With Slow, Lithuanian guitarist Juozas Milasius put himself in the company of both Frisell and maybe Marc Ribot with a collection of 6-string (and occasional computer-aided) reveries. ‘Jazz’ isn’t the right word to use here and yet I hesitate to bring out the old ‘avant-garde’ because its harsh connotations might frighten away the newcomers. Can I make up a new genre? Post-garde, maybe?

In any event, Milasius builds some very sparse sound environments, mostly using the unadorned electric guitar aided by some reverb effects. Tones and chords are set adrift and the ideas that they spark are acted upon in very subtle ways. Taking “Icy” as an example, a single tone opens the piece followed by the chord that it’s a part of. Time progresses and various extensions to the original chord float in and out as that first note hangs around acting as a pedal tone. It’s like the chord is being slowly constructed and destructed at the same time.
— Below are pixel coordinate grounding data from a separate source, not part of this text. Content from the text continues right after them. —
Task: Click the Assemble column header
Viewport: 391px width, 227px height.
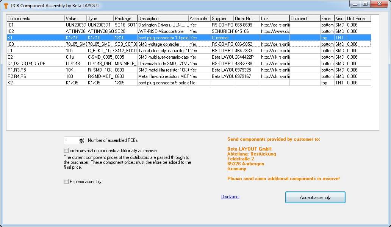Action: (x=199, y=19)
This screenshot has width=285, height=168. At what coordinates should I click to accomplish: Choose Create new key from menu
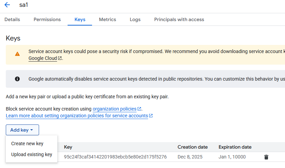tap(27, 144)
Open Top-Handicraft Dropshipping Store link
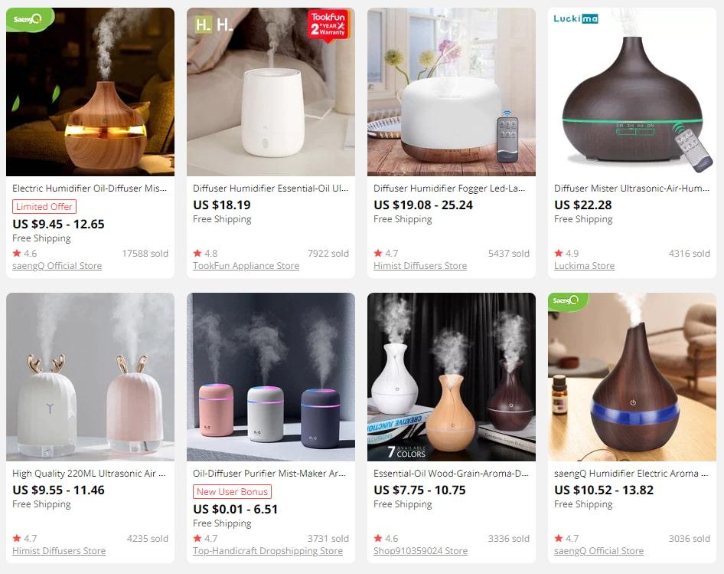This screenshot has width=724, height=574. (268, 551)
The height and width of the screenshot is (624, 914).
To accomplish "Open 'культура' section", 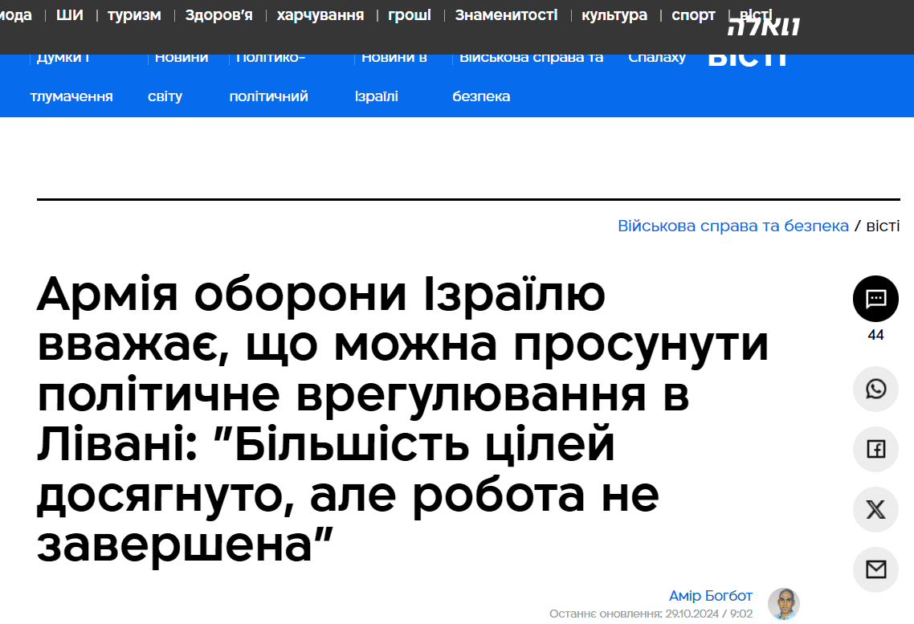I will [614, 15].
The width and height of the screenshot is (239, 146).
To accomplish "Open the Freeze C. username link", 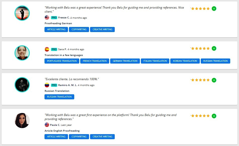I will [x=64, y=18].
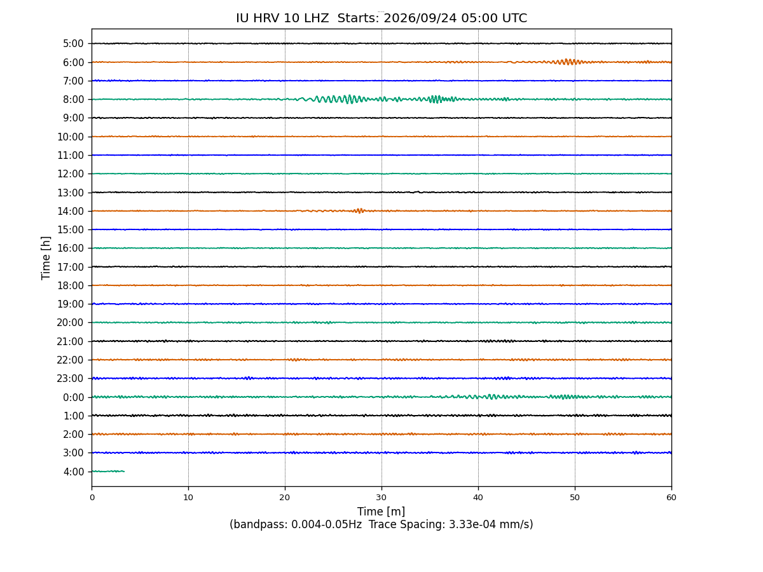The height and width of the screenshot is (572, 763).
Task: Click the short green trace at 4:00
Action: coord(108,471)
“It’s Rare Air Here” is one of the tracks that brings Marc Ribot to mind. A melody is slowly played out, with its underlying support harmony kept far in the background. It’s brooding and spooky and beautiful all at the same time — quite an accomplishment. And again, the lines are constructed from a minimal amount of source material. ‘Efficient’ seems like a cold and inappropriate word, but it almost fits. This direction started off with the opening track “So Light,” during which Milasius deploys a melodic line in the manner of Morricone (by way of Gerry Garcia circa Zabriski Point).

Many of Slow’s compositions are very ruminative in nature. The listener can almost feel the thought processes rumbling below the surface. “Pawnshop Accountant” fits that model as does “Seasickness,” and “Scalpel Sad” (a title I do not wish to think about). Chords produce single notes … which melt into the next chord … and on.

And then there’s “The Rowels of Spurs.” Part deconstructed surf tune, part warped soundscape, the music tries to tell you a story while the story is perhaps falling apart. There are again echoes of Ribot and Frisell here, not so much as direct reflections but as a continuation of that new tradition of oddball musical yarn-spinning. Great stuff, even if impossible to describe; maybe even great because it’s impossible to describe.

Slow was indeed a rare thing: a provocative, organic, post-garde solo electric guitar record. Whatever that means.